We as a company won’t be investing in new-build gas engines
Pulse is far from the only new company offering battery storage in GB and I ask whether he is entering a crowded market. He says commitments don’t match up to what we need. “It feels a bit like that [crowded] because it is a new segment of the market – two years ago there were two players, now there are six or seven. But in reality the need far outstrips what people are doing today.”
I have seen some companies move up from one hour to longer storage durations. Mendes says for the moment the company is focusing on one-hour batteries but not locked into them longer term. Instead, “It will evolve through time and as battery pricing changes.”
If the company is converting diesel to batteries, where does that leave gas engines? Mendes says, “We as a company won’t be investing in new-build gas engines.”
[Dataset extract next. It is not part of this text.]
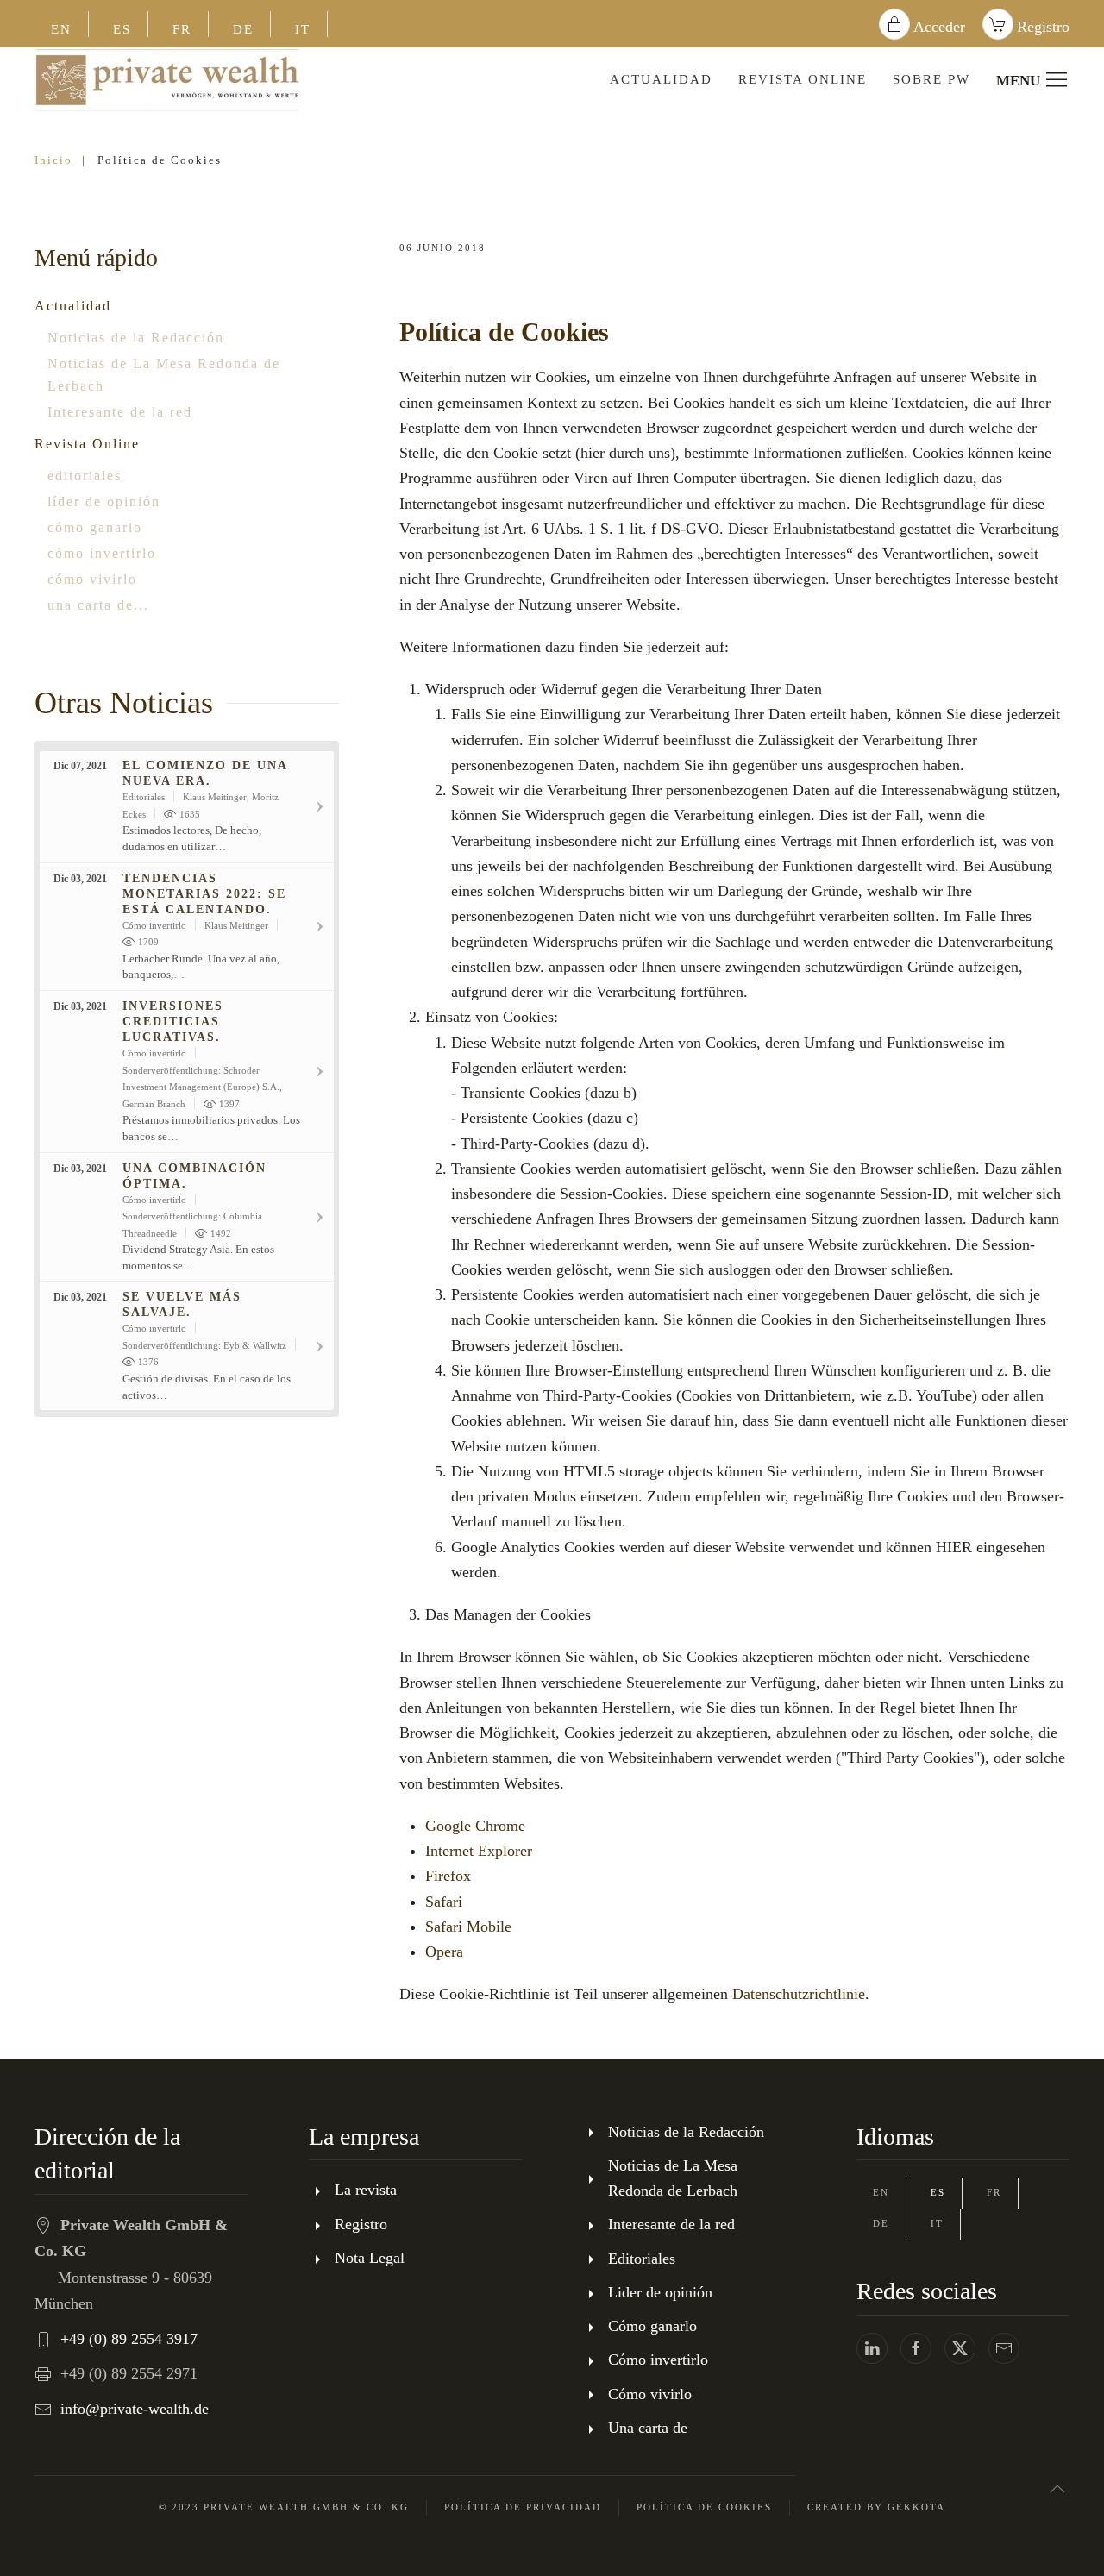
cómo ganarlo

In an interesting contrast with old-style risks like those discussed above (such as around power offtake certainty), he names risk factors around what will happen to the price of carbon, and new clean energy regulations. He says, “I think it is pretty clear that the government in the UK is focused on materially reducing greenhouse gas emissions and the technology is out there to be able to do that with less of a need for fossil fuels. When it comes to energy security, it changes the dynamics a bit.”
Overall, “straight-up gas engines like we have today, I think in 20 years you won’t see a lot of those around any more,” he says – although he is leaving space for hydrogen gas-fuelled engines in that comment. But he says, “that won’t be us. We will try to figure out what’s next from a technology perspective, rather than looking back.”